Algo en su actitud me dijo que intentaba arrastrarme a conversar y de buena gana se habría peleado si hubiera servido para hacerme seguir hablando. Por mi parte yo no tenía ningún deseo de charlar, y mucho menos de pelearme. Estaba tan cansado que me caía, y con un hambre feroz.

—Si yo pertenezco a esta colección de bestias exóticas —le dije— a ti toca alimentarme. ¿Dónde está la cocina?

Idas vaciló un momento, a todas luces debatiendo algún intercambio de información: me lo diría si antes yo le contestaba siete preguntas sobre Urth, o cosa por el estilo. Luego se dio cuenta de que si decía algo así yo estaba dispuesto a tumbarlo de un golpe, y aunque con muchas reticencias, me dijo cómo llegar a la cocina.

Una de las ventajas de una memoria como la mía, que almacena todo y no olvida nada, es que en momentos semejantes sirve tanto como el papel. (Por cierto, quizá sea la única ventaja.) Esa vez, sin embargo, no me fue más útil que cuando había intentando seguir las instrucciones de la barrera de peltastas que cerraba el puente sobre el Gyoll. Idas, sin duda, había supuesto que yo conocía mejor la nave y no tendría que contar las puertas ni fijarme exactamente dónde doblar.

Pronto comprendí que había equivocado el camino. Donde debía haber dos corredores se abrían tres y una escalera prometida no apareció. Volví atrás, encontré el punto en el cual (según creía) me había perdido y empecé de nuevo. Casi en seguida me encontré avanzando por un pasillo amplio y recto como el que Idas me había dicho que llevaba a la cocina. Supuse que el vagabundeo me había alejado en parte de la ruta prescrita y seguí adelante de muy buen ánimo.

Para los patrones del barco el lugar era amplio y ventoso. Sin duda recibía directamente la atmósfera de los dispositivos que hacían circular el aire y lo purificaban, pues olía como una brisa del sur en un día lluvioso de primavera. El suelo no era ni la extraña hierba que yo había visto antes ni la rejilla que ya había llegado a odiar, sino madera pulida muy sepultada en barniz claro.
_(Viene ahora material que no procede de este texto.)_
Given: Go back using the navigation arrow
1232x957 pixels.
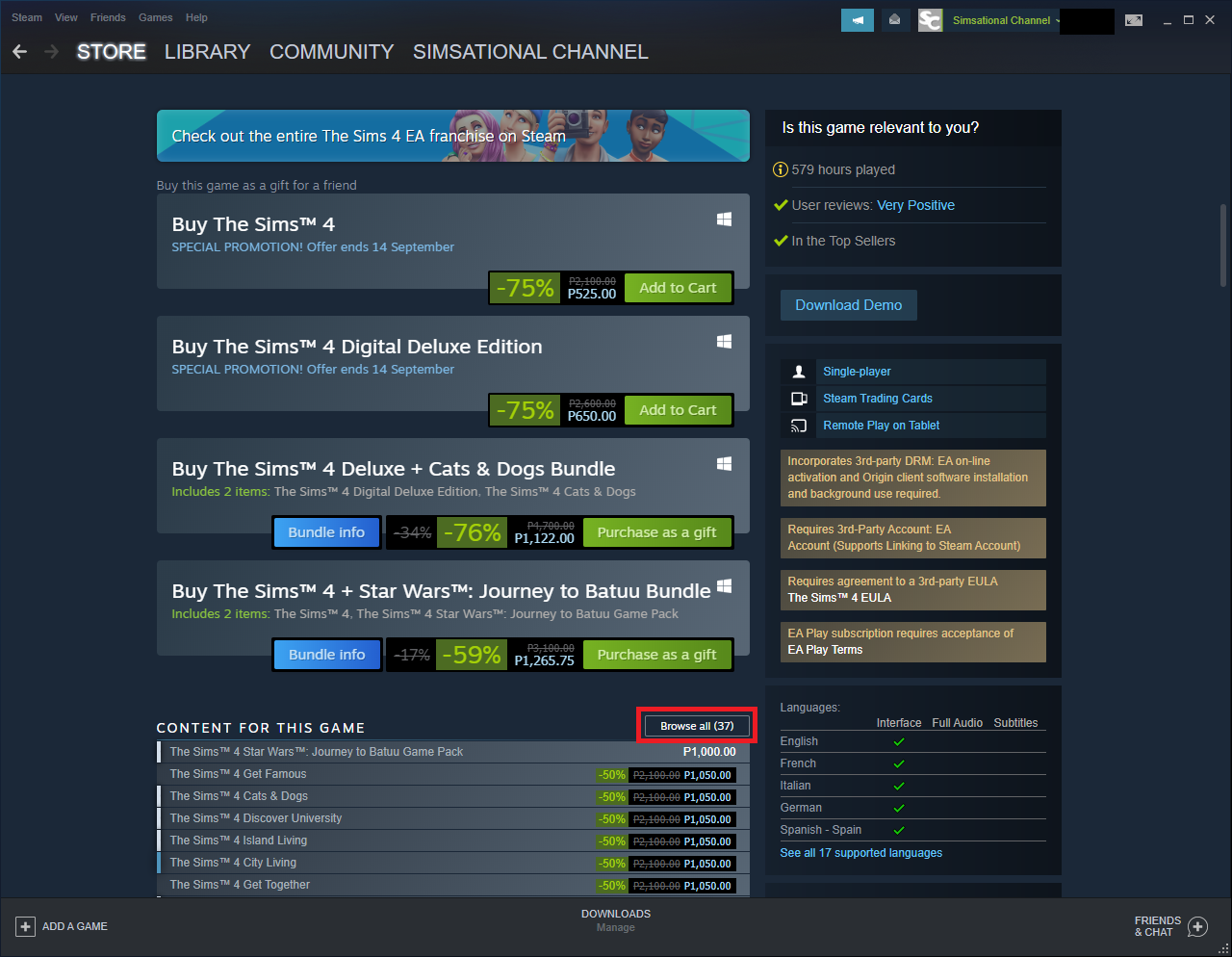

Los muros, que en la zona de la tripulación habían sido de un gris oscuro y cadavérico, aquí eran blancos, y una o dos veces vi asientos acolchados cuyos respaldos miraban a la pared.

El pasillo dio una vuelta y otra y sentí que subía continua, levemente, aunque el peso que levantaban mis pasos era tan ligero que no podía estar seguro. En las paredes había cuadros, y algunos se movían; en un momento vi un cuadro de la nave como podrían haberla dibujado desde muy lejos: no pude sino pararme a mirar, y temblé pensando en lo poco que me había faltado para verla así.

Otra vuelta; pero ésta resultó no ser una curva, sino el fin del pasillo en un círculo de puertas. Elegí una al azar y entré en una angosta pasarela tan oscura, después del pasillo blanco, que apenas me dejaba ver más que las luces de arriba.

Momentos después me di cuenta de que acababa de pasar ante una compuerta, la primera que veía desde que volviera a entrar en la nave; no del todo libre aún del miedo que me había asaltado al mirar ese cuadro terrible y hermoso, mientras seguía andando saqué el collar y me cercioré de que no se había dañado.

La pasarela dio dos vueltas y se dividió; luego se torció como una serpiente.

Una puerta se abrió a mi paso, soltando un aroma a carne asada. Una voz, la voz fina y mecánica de la cerradura, dijo entonces:

—Bienvenido a casa, amo.

Miré por el vano y vi mi propia cabina. No, por supuesto, la que había tomado en la zona de la tripulación, sino el camarote que sólo un par de guardias antes había dejado para lanzar el cofre de plomo a la gran luz del nuevo universo naciente.